New diagnostic criteria for LATE dementia offers hope for improved dementia care
LEXINGTON, Ky. (Jan. 17, 2025) — Researchers at the University of Kentucky’s Sanders-Brown Center on Aging are at the forefront of advancing dementia research with groundbreaking work on a condition known as LATE, or “limbic predominant age-related TDP-43 encephalopathy.”
Affecting more than one-third of individuals aged 85 and older, LATE often mimics Alzheimer’s disease, contributing to memory loss and dementia. Now, new clinical diagnostic criteria for LATE aims to transform patient care and accelerate the development of effective treatments. The diagnostic guidelines were recently published in Alzheimer’s & Dementia: The Journal of the Alzheimer’s Association.
“LATE is an impactful disease that is all too common in older adults,” says Pete Nelson, M.D., Ph.D., neuropathologist and the R.C. Durr Foundation Chair in Alzheimer’s Disease at UK. In 2019, Nelson and a large group of international experts worked together to name the new form of dementia now known as LATE.
“These guidelines represent a critical step forward, helping to distinguish LATE from Alzheimer’s disease and ensuring patients receive the most appropriate care,” said Nelson.
UK has made key contributions to LATE research, including being home to the world’s only clinical trial of a drug targeting LATE led by the Sanders-Brown’s director of clinical trials Greg Jicha, M.D., Ph.D., the Robert T. & Nyles Y. McCowan Endowed Chair in Alzheimer’s Research.
“This work is a testament to the importance of precision in dementia diagnosis. With these new criteria, we are not only addressing a critical gap in identifying LATE but also empowering clinicians and researchers to provide more targeted care and advance the search for effective treatments,” said Jicha.

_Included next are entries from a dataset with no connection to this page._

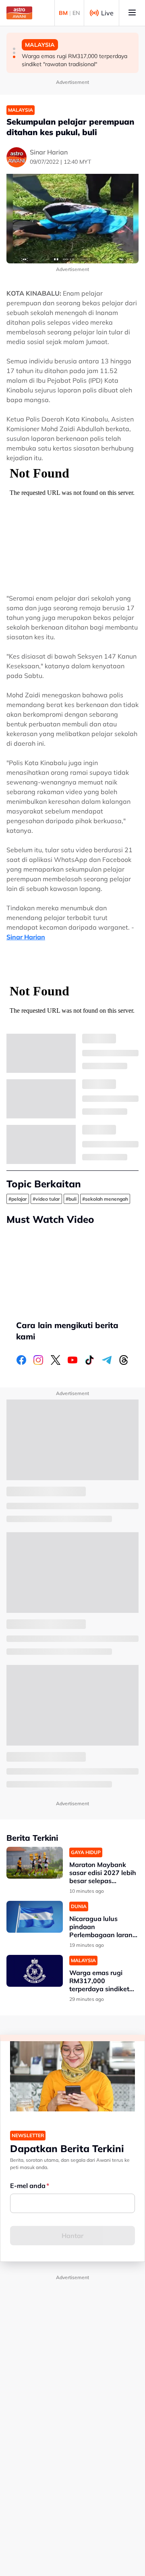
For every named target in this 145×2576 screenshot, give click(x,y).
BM (63, 13)
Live (107, 13)
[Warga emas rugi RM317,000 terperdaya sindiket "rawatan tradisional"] (34, 1971)
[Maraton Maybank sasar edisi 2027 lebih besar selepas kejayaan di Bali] (34, 1863)
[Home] (19, 13)
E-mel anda (28, 2186)
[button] (14, 49)
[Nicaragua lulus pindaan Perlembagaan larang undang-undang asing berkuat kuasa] (34, 1917)
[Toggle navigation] (132, 13)
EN (76, 13)
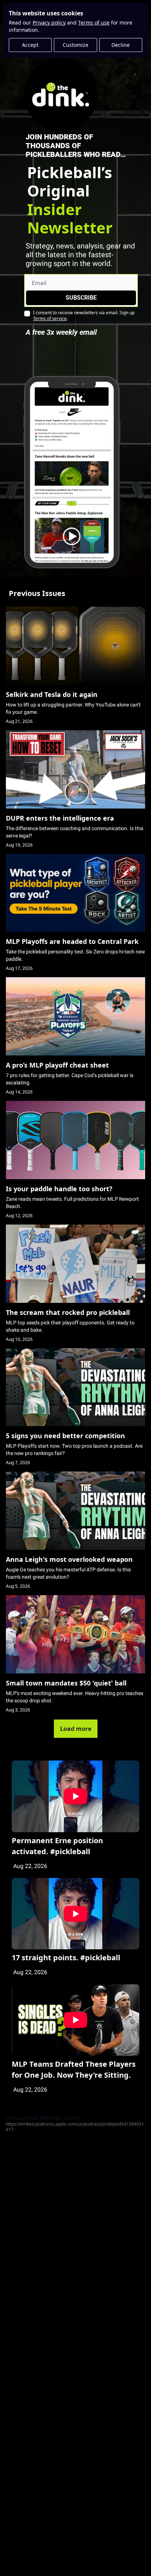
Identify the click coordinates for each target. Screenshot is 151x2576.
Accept (30, 44)
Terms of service (50, 318)
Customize (75, 44)
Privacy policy (49, 22)
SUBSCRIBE (81, 297)
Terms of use (94, 22)
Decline (120, 44)
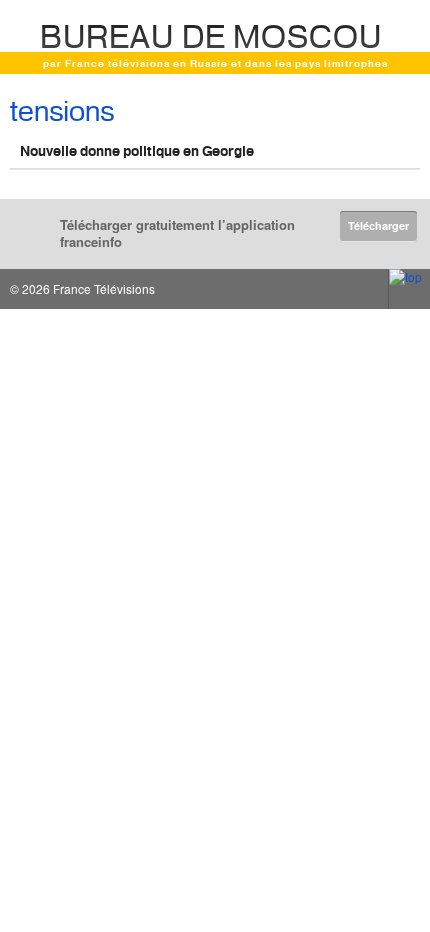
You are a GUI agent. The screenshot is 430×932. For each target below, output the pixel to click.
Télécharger (378, 225)
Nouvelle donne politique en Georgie (137, 150)
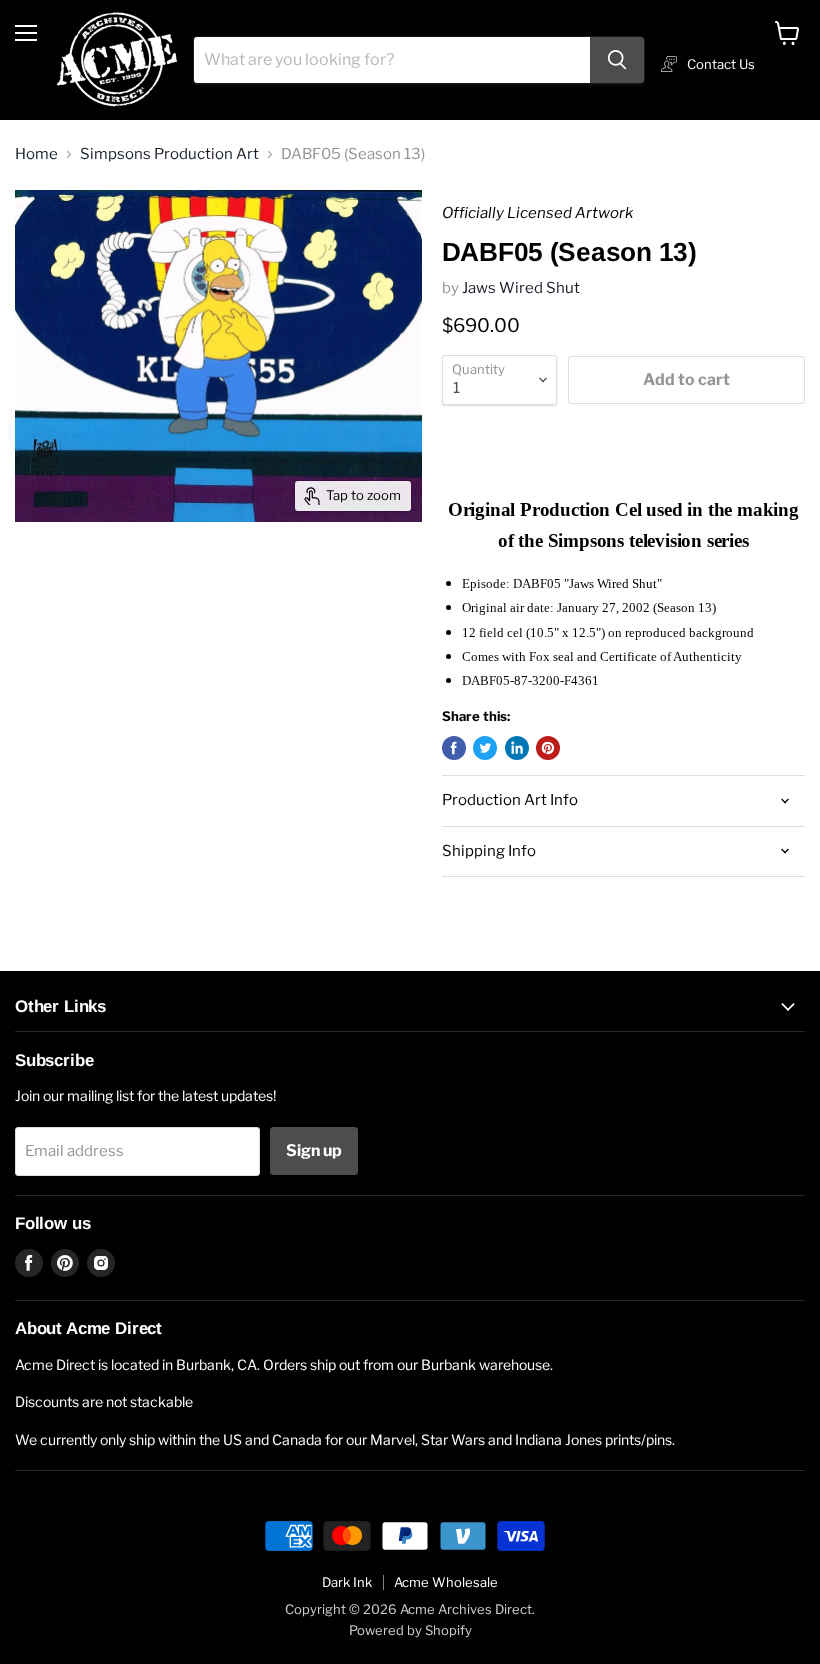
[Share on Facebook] (454, 748)
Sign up (314, 1150)
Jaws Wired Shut (521, 288)
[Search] (617, 60)
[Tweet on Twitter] (485, 748)
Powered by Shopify (410, 1630)
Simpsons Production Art (169, 154)
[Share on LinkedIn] (517, 748)
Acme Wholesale (446, 1582)
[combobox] (392, 60)
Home (36, 154)
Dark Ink (347, 1582)
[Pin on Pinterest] (548, 748)
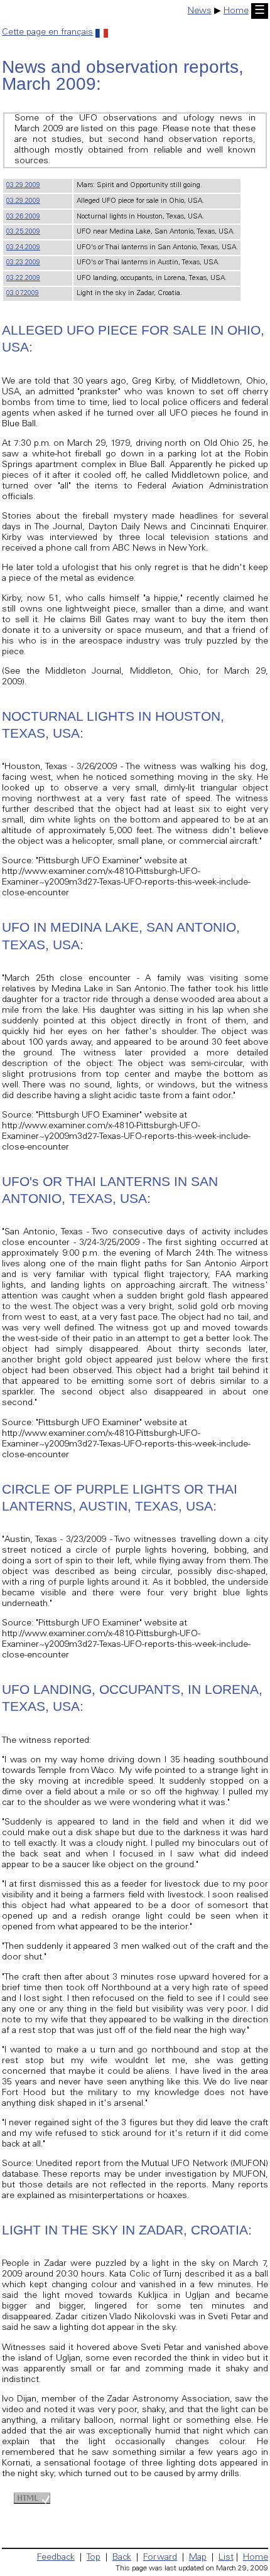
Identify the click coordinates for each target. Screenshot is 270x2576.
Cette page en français (47, 32)
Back (121, 2557)
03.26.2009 (23, 216)
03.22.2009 (23, 278)
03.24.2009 (23, 247)
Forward (160, 2557)
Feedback (56, 2557)
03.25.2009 (23, 232)
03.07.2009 (22, 293)
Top (93, 2557)
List (226, 2557)
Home (236, 11)
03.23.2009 (23, 262)
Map (198, 2557)
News (200, 11)
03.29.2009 (23, 185)
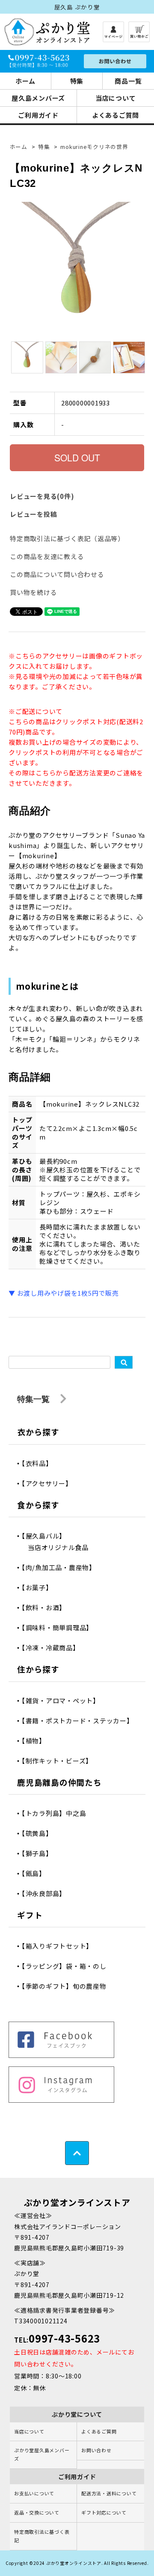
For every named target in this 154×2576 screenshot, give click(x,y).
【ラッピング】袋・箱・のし (67, 1965)
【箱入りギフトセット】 (60, 1945)
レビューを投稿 (33, 514)
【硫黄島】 (40, 1833)
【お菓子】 (40, 1587)
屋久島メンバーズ (38, 97)
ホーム (25, 80)
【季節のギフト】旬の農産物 (67, 1986)
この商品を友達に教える (47, 556)
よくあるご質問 (115, 115)
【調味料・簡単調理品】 (60, 1627)
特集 (77, 80)
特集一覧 (34, 1399)
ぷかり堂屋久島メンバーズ (41, 2454)
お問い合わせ (96, 2450)
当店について (115, 97)
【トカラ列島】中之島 (57, 1813)
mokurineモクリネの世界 (94, 147)
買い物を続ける (33, 592)
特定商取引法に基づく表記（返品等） (67, 538)
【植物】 (37, 1740)
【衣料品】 (40, 1463)
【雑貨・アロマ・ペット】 (64, 1700)
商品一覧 (128, 80)
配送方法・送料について (108, 2493)
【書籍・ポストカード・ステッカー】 (80, 1720)
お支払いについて (34, 2493)
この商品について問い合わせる (57, 574)
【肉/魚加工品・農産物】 (62, 1567)
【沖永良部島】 (47, 1893)
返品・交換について (36, 2512)
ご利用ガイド (38, 115)
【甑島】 (37, 1873)
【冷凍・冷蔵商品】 (54, 1647)
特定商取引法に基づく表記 (41, 2536)
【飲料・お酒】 (47, 1607)
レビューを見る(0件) (42, 496)
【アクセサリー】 (50, 1483)
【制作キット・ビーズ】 (60, 1760)
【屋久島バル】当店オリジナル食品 (58, 1541)
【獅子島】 (40, 1853)
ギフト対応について (104, 2512)
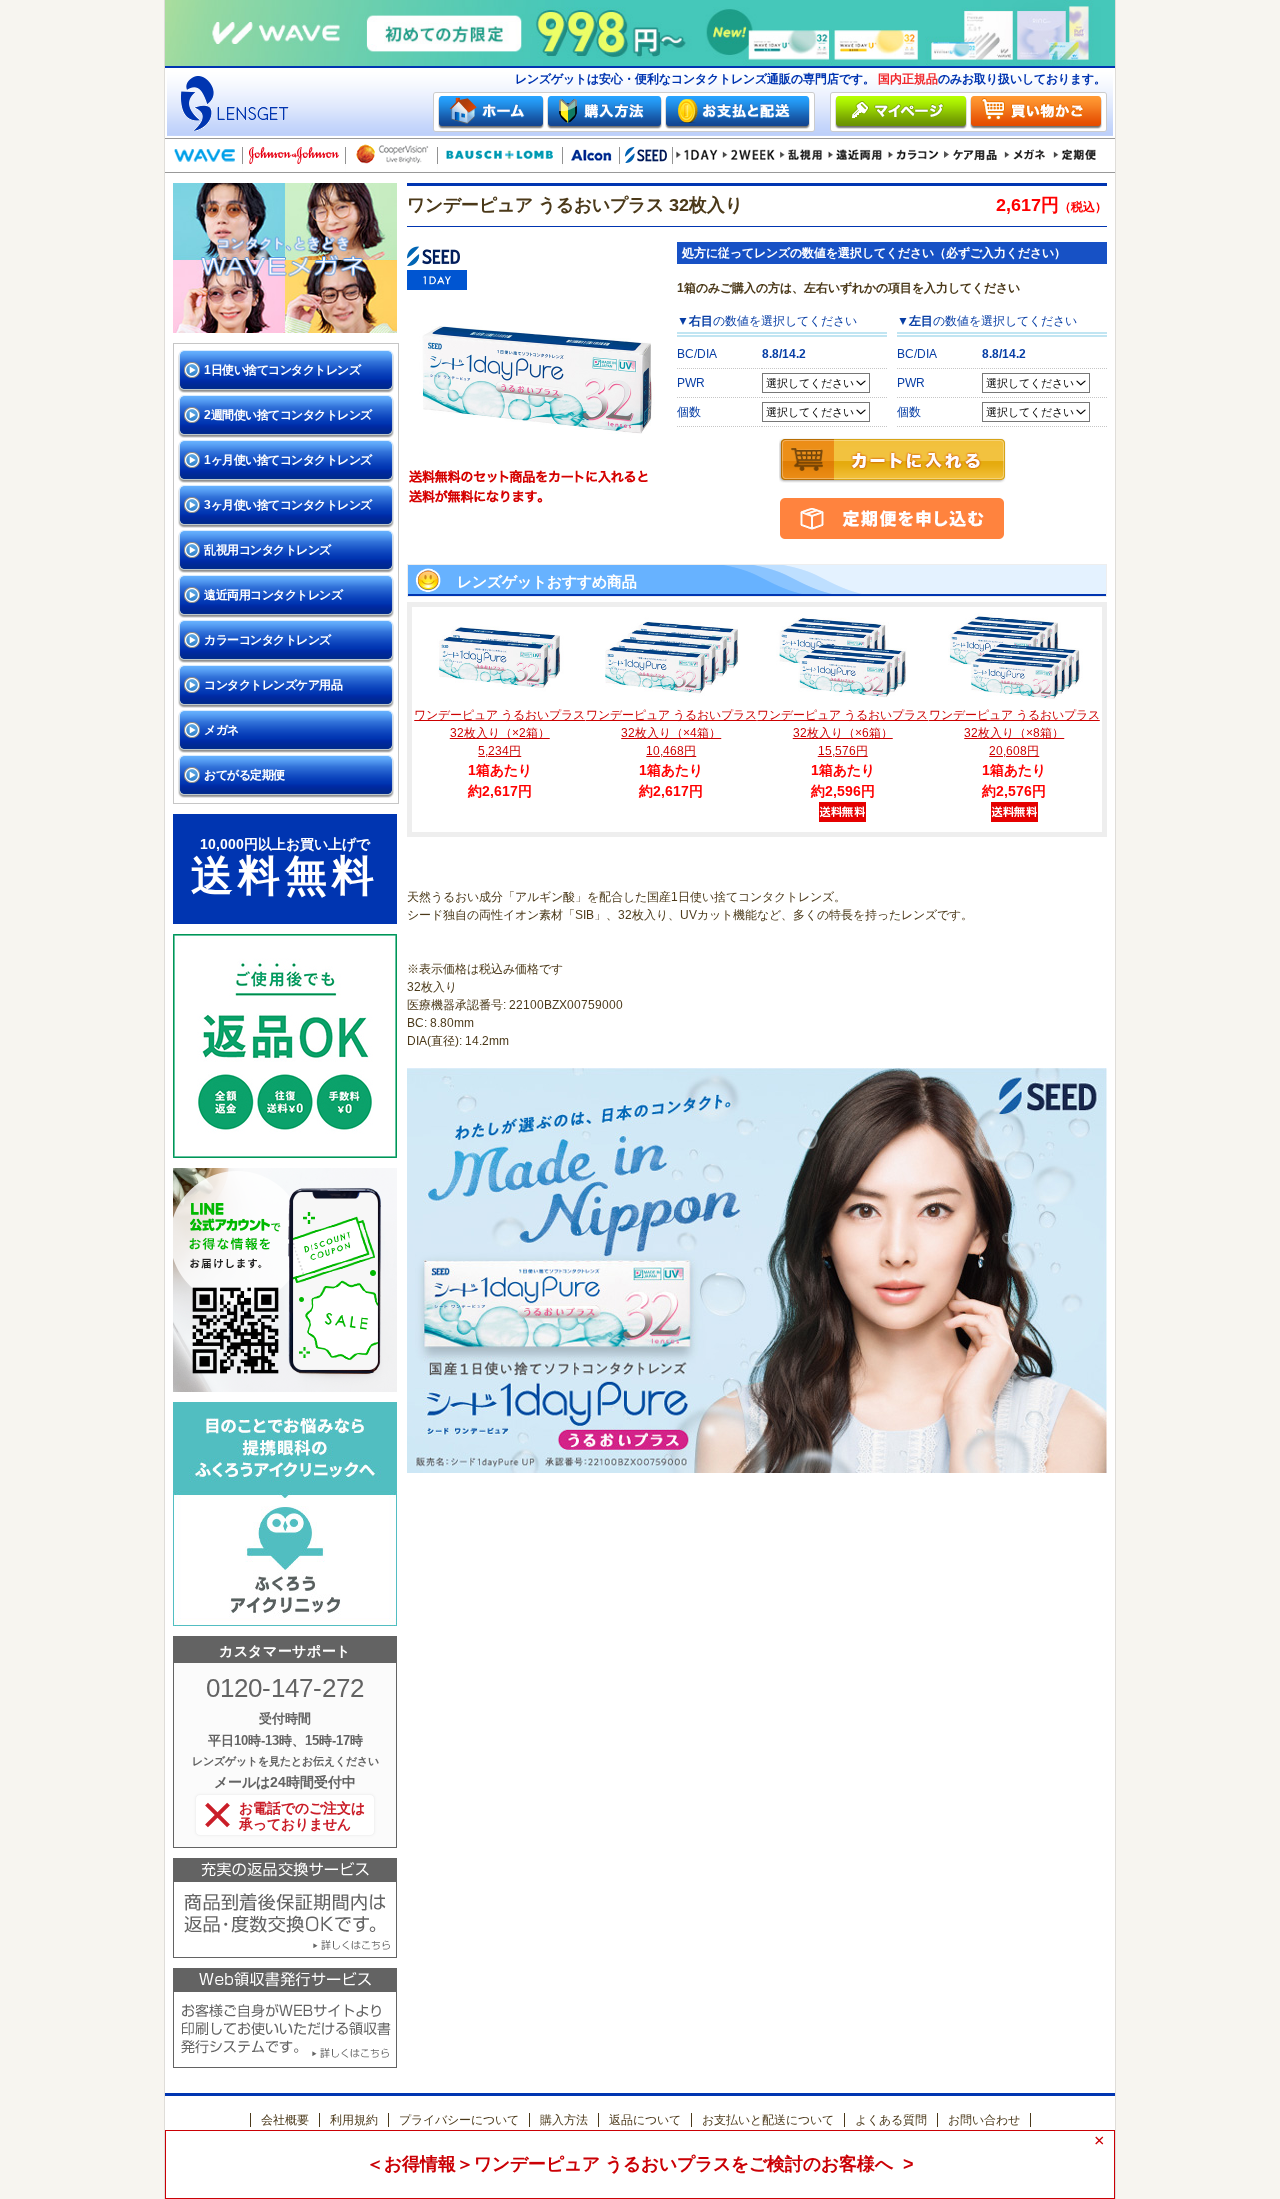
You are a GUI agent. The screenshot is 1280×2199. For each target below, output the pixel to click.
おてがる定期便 (244, 775)
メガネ (221, 730)
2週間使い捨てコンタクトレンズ (288, 415)
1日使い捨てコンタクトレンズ (282, 370)
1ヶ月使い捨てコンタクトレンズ (288, 460)
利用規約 (354, 2120)
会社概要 (285, 2120)
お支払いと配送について (768, 2120)
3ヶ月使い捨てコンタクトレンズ (288, 505)
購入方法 (564, 2120)
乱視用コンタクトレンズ (267, 550)
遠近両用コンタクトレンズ (273, 595)
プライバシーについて (459, 2120)
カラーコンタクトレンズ (267, 640)
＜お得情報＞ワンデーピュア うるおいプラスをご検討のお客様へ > (640, 2164)
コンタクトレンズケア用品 (273, 685)
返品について (645, 2120)
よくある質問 (891, 2120)
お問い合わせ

The work surrounding LATE exemplifies the center’s leadership in both laboratory discoveries and clinical applications.
“This is truly a bench-to-bedside effort, with the potential to bring real hope to patients and families affected by dementia,” Nelson said.
The new diagnostic framework, developed by an international team of experts including Nelson and Jicha, lays the groundwork for more precise identification of LATE during a patient’s lifetime. This distinction is essential as treatments for Alzheimer’s disease become increasingly tailored to specific disease mechanisms. Misdiagnosing LATE as Alzheimer’s could mean patients miss out on the most effective therapies.
Memory loss and hippocampal atrophy — shrinking of the brain’s memory center — are hallmark symptoms of LATE. The new criteria specify how imaging and other diagnostic tools can be used to distinguish LATE from Alzheimer’s and other forms of dementia.
“These advancements are essential not only for better diagnosing LATE but also for understanding how it interacts with other brain diseases, including Alzheimer’s,” adds Nelson. “Correct diagnoses will help us better tailor treatments, improving outcomes for patients now and paving the way for novel therapies.”